TASK TO CARRY OUT:
Beginning with the line that holds "The image size is (1487, 718).", copy every remaining line of the listing below exactly, and leave the pictures out.
--*--
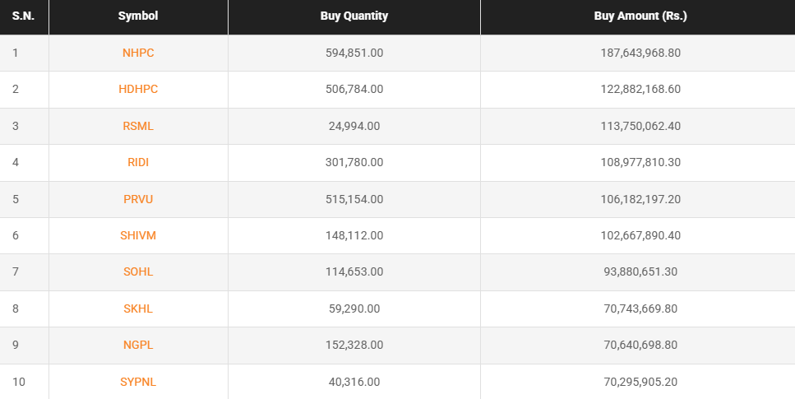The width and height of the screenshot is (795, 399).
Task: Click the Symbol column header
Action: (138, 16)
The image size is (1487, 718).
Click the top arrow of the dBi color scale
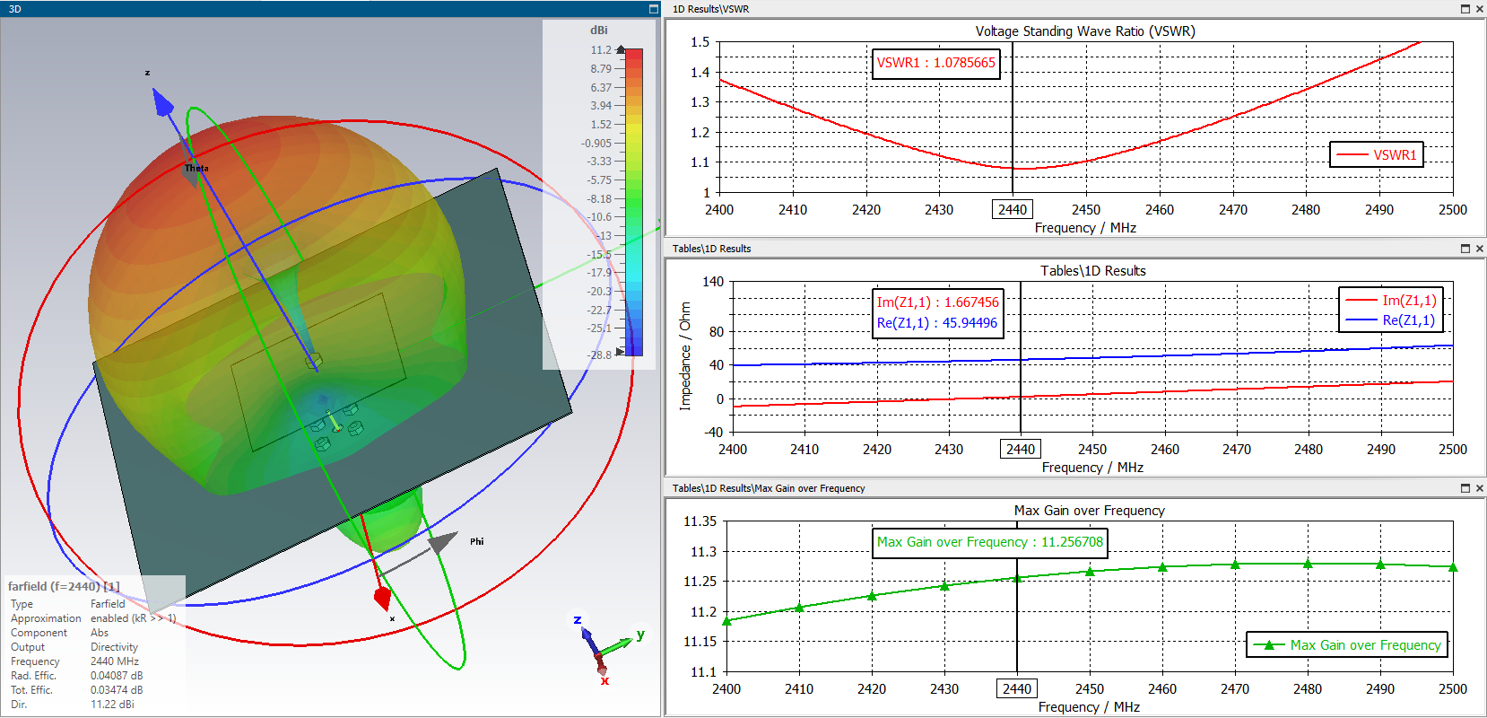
--*--
COMPLETED EXERCISE:
The image size is (1487, 718).
Click the top arrow of the dBi color scale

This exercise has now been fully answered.